Even when we have identified the safe people in our lives, we often hesitate to set boundaries because we don’t understand them and how they function. Many of us, in an attempt to establish boundaries, harden ourselves instead, creating walls of self protection. But the truth is, hiding and building walls does not make us safe. Walls always bring isolation. This can lead us to believe that boundaries are bad. But boundaries are not walls. Here is the break down on a few things about boundaries.

  • Boundaries do not isolate.
  • Boundaries communicate your needs, desires, and limits.
  • Boundaries define where you end and others begin so you know what is your responsibility and what is not.
  • Boundaries kill codependency.
  • Sharing your boundaries makes deep connection possible. You can’t have intimacy without it.

We will struggle to create healthy boundaries in our lives unless the issue of shame is settled. Shame is not overcome by trying harder to be good or do right. Shame is overcome inside of us by the Love of God, and shame is overcome outside of us through empathy in community.

#4 Be brave.
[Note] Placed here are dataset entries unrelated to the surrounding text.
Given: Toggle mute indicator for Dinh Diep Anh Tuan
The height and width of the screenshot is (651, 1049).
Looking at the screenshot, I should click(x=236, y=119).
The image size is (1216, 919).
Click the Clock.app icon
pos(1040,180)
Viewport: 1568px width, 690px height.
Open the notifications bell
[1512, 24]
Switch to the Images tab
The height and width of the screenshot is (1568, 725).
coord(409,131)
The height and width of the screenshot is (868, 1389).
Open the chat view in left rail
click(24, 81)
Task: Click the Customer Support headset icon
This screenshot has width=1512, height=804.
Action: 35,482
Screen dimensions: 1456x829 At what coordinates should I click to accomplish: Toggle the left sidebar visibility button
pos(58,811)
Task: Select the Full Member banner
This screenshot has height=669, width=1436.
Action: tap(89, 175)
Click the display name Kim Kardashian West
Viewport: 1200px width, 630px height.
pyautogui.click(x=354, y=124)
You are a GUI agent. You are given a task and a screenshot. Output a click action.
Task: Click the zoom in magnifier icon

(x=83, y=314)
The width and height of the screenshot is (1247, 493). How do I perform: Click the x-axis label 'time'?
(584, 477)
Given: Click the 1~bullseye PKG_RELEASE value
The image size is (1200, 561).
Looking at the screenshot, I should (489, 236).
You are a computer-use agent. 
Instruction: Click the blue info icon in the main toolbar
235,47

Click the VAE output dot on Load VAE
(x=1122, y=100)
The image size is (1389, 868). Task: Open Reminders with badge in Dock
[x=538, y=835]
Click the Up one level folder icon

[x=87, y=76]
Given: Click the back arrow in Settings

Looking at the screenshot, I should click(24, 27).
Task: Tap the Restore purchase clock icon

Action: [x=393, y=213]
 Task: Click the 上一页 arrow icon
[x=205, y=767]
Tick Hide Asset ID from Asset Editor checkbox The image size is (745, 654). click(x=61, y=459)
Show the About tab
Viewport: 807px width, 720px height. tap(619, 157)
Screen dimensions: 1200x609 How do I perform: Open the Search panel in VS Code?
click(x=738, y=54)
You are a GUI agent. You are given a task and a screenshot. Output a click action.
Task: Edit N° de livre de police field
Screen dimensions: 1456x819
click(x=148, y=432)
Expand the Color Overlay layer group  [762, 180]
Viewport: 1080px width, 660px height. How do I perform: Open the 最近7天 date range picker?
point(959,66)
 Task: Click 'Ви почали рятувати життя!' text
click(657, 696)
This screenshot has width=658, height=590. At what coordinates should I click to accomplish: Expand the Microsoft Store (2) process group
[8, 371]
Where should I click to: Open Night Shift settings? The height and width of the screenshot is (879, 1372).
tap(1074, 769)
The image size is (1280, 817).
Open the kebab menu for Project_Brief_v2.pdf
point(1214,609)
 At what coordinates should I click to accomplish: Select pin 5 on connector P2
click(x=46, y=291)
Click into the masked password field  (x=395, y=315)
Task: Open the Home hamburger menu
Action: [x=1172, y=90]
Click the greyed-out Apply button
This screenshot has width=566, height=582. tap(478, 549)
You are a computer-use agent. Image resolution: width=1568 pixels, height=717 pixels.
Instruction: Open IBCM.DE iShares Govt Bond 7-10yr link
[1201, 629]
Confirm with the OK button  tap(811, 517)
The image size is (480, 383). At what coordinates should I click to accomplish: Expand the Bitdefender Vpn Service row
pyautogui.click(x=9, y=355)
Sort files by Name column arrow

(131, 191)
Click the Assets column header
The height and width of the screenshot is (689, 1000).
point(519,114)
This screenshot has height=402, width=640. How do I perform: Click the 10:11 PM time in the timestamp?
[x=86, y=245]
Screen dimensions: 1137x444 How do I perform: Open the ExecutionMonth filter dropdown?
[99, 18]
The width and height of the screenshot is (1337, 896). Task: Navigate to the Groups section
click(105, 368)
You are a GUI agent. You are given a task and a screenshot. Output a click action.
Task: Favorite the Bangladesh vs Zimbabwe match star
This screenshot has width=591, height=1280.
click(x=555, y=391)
Take stock.

If you are experiencing isolation, chances are you have built walls instead of creating boundaries. (easy mistake – been there) If you’re having trouble establishing boundaries, don’t panic, it just means you need to back up a little and start at the beginning.

For today, I encourage you to be brave – take stock. Look at your life and if you don’t like what you see, tell the truth – be honest about how you feel and what you want and what you don’t want in your life anymore. Then say it out loud to a safe person in your life (a pastor, life coach, spouse, best friend or therapist) or journal it, just get it out. Shame says you’d better not speak up, you’d better hide, that you don’t get to say things out loud, it says you don’t get to desire good things because you’re not worth it. But don’t believe it.

One step at a time is how we get to where we want to be: in connected, loving relationships. We can choose to establish for ourselves what we need, what we desire, and what our limits are. We can leave shame behind us, finding ourselves at long last safe and at home in our lives, moving ever further into intimacy.

“I have come home at last! This is my real country! I belong here. This is the land I have been looking for all my life, though I never knew it till now…Come further up, come further in!”